** begin SUPPLIED RECORDS **

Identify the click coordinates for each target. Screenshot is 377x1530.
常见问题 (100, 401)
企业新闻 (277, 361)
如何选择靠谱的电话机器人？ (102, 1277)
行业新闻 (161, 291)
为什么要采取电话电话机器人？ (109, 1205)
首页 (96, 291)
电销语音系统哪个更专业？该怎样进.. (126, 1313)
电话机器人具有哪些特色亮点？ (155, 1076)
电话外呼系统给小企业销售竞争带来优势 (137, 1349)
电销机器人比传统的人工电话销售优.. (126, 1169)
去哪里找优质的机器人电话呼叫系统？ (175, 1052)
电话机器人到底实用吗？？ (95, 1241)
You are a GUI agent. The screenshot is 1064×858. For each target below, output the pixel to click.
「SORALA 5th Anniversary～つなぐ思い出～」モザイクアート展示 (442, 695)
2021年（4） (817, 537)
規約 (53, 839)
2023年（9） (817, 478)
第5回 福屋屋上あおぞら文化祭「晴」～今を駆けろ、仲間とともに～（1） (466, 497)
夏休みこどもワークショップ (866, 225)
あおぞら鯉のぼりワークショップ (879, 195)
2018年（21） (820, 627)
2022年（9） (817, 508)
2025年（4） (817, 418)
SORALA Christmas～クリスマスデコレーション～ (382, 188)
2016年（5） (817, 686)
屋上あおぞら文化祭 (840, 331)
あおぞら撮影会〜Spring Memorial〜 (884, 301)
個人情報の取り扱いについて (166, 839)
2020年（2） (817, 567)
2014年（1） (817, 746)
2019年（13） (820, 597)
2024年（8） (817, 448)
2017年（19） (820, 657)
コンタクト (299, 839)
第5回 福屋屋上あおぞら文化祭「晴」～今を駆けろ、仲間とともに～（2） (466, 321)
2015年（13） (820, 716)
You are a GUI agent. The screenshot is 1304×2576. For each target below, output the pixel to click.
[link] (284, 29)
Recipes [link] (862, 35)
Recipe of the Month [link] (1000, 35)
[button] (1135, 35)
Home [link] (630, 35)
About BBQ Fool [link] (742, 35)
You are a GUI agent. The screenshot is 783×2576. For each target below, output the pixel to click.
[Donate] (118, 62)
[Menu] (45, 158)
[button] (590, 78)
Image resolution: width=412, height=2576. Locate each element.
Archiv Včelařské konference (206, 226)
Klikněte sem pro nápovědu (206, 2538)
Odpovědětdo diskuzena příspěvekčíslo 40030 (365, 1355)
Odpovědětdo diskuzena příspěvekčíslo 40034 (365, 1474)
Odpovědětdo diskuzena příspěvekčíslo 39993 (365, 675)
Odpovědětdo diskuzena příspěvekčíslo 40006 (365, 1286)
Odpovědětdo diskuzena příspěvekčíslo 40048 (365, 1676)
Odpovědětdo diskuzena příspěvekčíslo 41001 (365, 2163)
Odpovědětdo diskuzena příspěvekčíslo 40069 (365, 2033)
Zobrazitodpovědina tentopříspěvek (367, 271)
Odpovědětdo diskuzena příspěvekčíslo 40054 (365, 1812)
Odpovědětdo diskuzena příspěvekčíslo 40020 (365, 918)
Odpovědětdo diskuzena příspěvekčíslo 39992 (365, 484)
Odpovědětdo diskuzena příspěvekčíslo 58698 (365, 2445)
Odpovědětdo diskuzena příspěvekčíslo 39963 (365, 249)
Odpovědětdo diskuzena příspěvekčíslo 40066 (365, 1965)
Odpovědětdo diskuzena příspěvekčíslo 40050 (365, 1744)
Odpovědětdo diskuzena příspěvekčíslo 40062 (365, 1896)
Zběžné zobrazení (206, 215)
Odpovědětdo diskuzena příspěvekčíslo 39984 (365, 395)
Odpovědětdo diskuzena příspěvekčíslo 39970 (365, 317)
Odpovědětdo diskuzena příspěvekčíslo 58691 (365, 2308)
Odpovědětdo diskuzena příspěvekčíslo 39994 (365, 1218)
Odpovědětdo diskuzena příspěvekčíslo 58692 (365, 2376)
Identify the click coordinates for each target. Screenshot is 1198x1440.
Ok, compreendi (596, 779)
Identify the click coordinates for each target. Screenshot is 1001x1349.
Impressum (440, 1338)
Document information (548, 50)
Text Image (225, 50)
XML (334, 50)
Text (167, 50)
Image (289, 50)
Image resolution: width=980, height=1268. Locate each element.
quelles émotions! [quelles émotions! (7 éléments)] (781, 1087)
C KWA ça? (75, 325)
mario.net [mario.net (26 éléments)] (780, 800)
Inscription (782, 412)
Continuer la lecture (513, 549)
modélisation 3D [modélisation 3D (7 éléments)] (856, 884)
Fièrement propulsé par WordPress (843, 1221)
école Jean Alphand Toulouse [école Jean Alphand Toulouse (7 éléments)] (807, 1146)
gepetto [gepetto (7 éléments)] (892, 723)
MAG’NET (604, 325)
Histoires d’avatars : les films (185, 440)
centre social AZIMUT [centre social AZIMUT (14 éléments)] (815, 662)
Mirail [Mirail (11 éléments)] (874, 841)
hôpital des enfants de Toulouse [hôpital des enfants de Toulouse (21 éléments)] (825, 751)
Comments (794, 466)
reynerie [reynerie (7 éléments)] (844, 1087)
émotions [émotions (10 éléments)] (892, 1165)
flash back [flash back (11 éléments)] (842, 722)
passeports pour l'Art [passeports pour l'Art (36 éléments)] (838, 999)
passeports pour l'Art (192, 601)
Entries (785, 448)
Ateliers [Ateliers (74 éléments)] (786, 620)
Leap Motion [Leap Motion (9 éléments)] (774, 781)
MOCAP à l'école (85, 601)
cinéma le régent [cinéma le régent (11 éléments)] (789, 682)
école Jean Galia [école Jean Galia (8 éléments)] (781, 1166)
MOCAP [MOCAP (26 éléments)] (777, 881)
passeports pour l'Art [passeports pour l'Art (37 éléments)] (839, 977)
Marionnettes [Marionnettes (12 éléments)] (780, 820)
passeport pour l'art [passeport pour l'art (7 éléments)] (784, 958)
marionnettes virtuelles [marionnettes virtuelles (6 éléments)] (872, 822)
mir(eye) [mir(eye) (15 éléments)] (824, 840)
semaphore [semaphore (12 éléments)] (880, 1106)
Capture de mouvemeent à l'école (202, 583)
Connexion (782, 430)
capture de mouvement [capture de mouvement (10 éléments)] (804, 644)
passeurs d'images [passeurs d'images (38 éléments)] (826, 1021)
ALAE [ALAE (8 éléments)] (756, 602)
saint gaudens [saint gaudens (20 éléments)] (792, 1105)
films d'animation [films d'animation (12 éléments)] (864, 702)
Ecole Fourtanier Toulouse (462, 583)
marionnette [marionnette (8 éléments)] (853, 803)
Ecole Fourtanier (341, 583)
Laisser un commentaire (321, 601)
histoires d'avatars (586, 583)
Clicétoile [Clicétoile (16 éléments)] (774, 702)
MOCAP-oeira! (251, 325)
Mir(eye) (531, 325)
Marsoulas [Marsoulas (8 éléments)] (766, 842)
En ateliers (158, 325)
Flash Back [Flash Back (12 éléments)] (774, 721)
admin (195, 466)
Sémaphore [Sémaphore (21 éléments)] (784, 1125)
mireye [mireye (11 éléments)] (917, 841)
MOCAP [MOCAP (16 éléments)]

** end SUPPLIED RECORDS **

## WORK REQUIRED
Retype all of the records above, keeping every character as it appears.

## RESULT BELOW
Identify the click coordinates for each target. Screenshot is 377x1530.
常见问题 (100, 401)
企业新闻 (277, 361)
如何选择靠谱的电话机器人？ (102, 1277)
行业新闻 (161, 291)
为什么要采取电话电话机器人？ (109, 1205)
首页 (96, 291)
电销语音系统哪个更专业？该怎样进.. (126, 1313)
电话机器人具有哪些特色亮点？ (155, 1076)
电话外呼系统给小企业销售竞争带来优势 (137, 1349)
电销机器人比传统的人工电话销售优.. (126, 1169)
去哪里找优质的机器人电话呼叫系统？ (175, 1052)
电话机器人到底实用吗？？ (95, 1241)
You are a GUI agent. The screenshot is 1064×858. For each target below, output the pixel to click.
「SORALA 5th Anniversary～つなぐ思い出～」モザイクアート展示 (442, 695)
2021年（4） (817, 537)
規約 (53, 839)
2023年（9） (817, 478)
第5回 福屋屋上あおぞら文化祭「晴」～今を駆けろ、仲間とともに～（1） (466, 497)
夏休みこどもワークショップ (866, 225)
あおぞら鯉のぼりワークショップ (879, 195)
2018年（21） (820, 627)
2022年（9） (817, 508)
2025年（4） (817, 418)
SORALA Christmas～クリスマスデコレーション～ (382, 188)
2016年（5） (817, 686)
屋上あおぞら文化祭 (840, 331)
あおぞら撮影会〜Spring Memorial〜 (884, 301)
個人情報の取り扱いについて (166, 839)
2020年（2） (817, 567)
2014年（1） (817, 746)
2019年（13） (820, 597)
2024年（8） (817, 448)
2017年（19） (820, 657)
コンタクト (299, 839)
第5回 福屋屋上あおぞら文化祭「晴」～今を駆けろ、仲間とともに～（2） (466, 321)
2015年（13） (820, 716)
You are a GUI agent. The screenshot is 1304×2576. For each target below, output the pixel to click.
[link] (284, 29)
Recipes [link] (862, 35)
Recipe of the Month [link] (1000, 35)
[button] (1135, 35)
Home [link] (630, 35)
About BBQ Fool [link] (742, 35)
You are a GUI agent. The screenshot is 783×2576. For each target below, output the pixel to click.
[Donate] (118, 62)
[Menu] (45, 158)
[button] (590, 78)
Image resolution: width=412, height=2576. Locate each element.
Archiv Včelařské konference (206, 226)
Klikněte sem pro nápovědu (206, 2538)
Odpovědětdo diskuzena příspěvekčíslo 40030 (365, 1355)
Odpovědětdo diskuzena příspěvekčíslo 40034 (365, 1474)
Odpovědětdo diskuzena příspěvekčíslo 39993 (365, 675)
Odpovědětdo diskuzena příspěvekčíslo 40006 (365, 1286)
Odpovědětdo diskuzena příspěvekčíslo 40048 (365, 1676)
Odpovědětdo diskuzena příspěvekčíslo 41001 (365, 2163)
Odpovědětdo diskuzena příspěvekčíslo 40069 (365, 2033)
Zobrazitodpovědina tentopříspěvek (367, 271)
Odpovědětdo diskuzena příspěvekčíslo 40054 (365, 1812)
Odpovědětdo diskuzena příspěvekčíslo 40020 (365, 918)
Odpovědětdo diskuzena příspěvekčíslo 39992 (365, 484)
Odpovědětdo diskuzena příspěvekčíslo 58698 (365, 2445)
Odpovědětdo diskuzena příspěvekčíslo 39963 (365, 249)
Odpovědětdo diskuzena příspěvekčíslo 40066 (365, 1965)
Odpovědětdo diskuzena příspěvekčíslo 40050 (365, 1744)
Odpovědětdo diskuzena příspěvekčíslo 40062 (365, 1896)
Zběžné zobrazení (206, 215)
Odpovědětdo diskuzena příspěvekčíslo 39984 (365, 395)
Odpovědětdo diskuzena příspěvekčíslo 39970 (365, 317)
Odpovědětdo diskuzena příspěvekčíslo 58691 (365, 2308)
Odpovědětdo diskuzena příspěvekčíslo 39994 (365, 1218)
Odpovědětdo diskuzena příspěvekčíslo 58692 (365, 2376)
Identify the click coordinates for each target. Screenshot is 1198x1440.
Ok, compreendi (596, 779)
Identify the click coordinates for each target. Screenshot is 1001x1349.
Impressum (440, 1338)
Document information (548, 50)
Text Image (225, 50)
XML (334, 50)
Text (167, 50)
Image (289, 50)
Image resolution: width=980, height=1268. Locate each element.
quelles émotions! [quelles émotions! (7 éléments)] (781, 1087)
C KWA ça? (75, 325)
mario.net [mario.net (26 éléments)] (780, 800)
Inscription (782, 412)
Continuer la lecture (513, 549)
modélisation 3D [modélisation 3D (7 éléments)] (856, 884)
Fièrement propulsé par WordPress (843, 1221)
école Jean Alphand Toulouse [école Jean Alphand Toulouse (7 éléments)] (807, 1146)
gepetto [gepetto (7 éléments)] (892, 723)
MAG’NET (604, 325)
Histoires d’avatars : les films (185, 440)
centre social AZIMUT [centre social AZIMUT (14 éléments)] (815, 662)
Mirail [Mirail (11 éléments)] (874, 841)
hôpital des enfants de Toulouse [hôpital des enfants de Toulouse (21 éléments)] (825, 751)
Comments (794, 466)
reynerie [reynerie (7 éléments)] (844, 1087)
émotions [émotions (10 éléments)] (892, 1165)
flash back [flash back (11 éléments)] (842, 722)
passeports pour l'Art [passeports pour l'Art (36 éléments)] (838, 999)
passeports pour l'Art (192, 601)
Entries (785, 448)
Ateliers [Ateliers (74 éléments)] (786, 620)
Leap Motion [Leap Motion (9 éléments)] (774, 781)
MOCAP à l'école (85, 601)
cinéma le régent [cinéma le régent (11 éléments)] (789, 682)
école Jean Galia [école Jean Galia (8 éléments)] (781, 1166)
MOCAP [MOCAP (26 éléments)] (777, 881)
passeports pour l'Art [passeports pour l'Art (37 éléments)] (839, 977)
Marionnettes [Marionnettes (12 éléments)] (780, 820)
passeport pour l'art [passeport pour l'art (7 éléments)] (784, 958)
marionnettes virtuelles [marionnettes virtuelles (6 éléments)] (872, 822)
mir(eye) [mir(eye) (15 éléments)] (824, 840)
semaphore [semaphore (12 éléments)] (880, 1106)
Capture de mouvemeent à l'école (202, 583)
Connexion (782, 430)
capture de mouvement [capture de mouvement (10 éléments)] (804, 644)
passeurs d'images [passeurs d'images (38 éléments)] (826, 1021)
ALAE [ALAE (8 éléments)] (756, 602)
saint gaudens [saint gaudens (20 éléments)] (792, 1105)
films d'animation [films d'animation (12 éléments)] (864, 702)
Ecole Fourtanier Toulouse (462, 583)
marionnette [marionnette (8 éléments)] (853, 803)
Ecole Fourtanier (341, 583)
Laisser un commentaire (321, 601)
histoires d'avatars (586, 583)
Clicétoile [Clicétoile (16 éléments)] (774, 702)
MOCAP-oeira! (251, 325)
Mir(eye) (531, 325)
Marsoulas [Marsoulas (8 éléments)] (766, 842)
En ateliers (158, 325)
Flash Back [Flash Back (12 éléments)] (774, 721)
admin (195, 466)
Sémaphore [Sémaphore (21 éléments)] (784, 1125)
mireye [mireye (11 éléments)] (917, 841)
MOCAP [MOCAP (16 éléments)]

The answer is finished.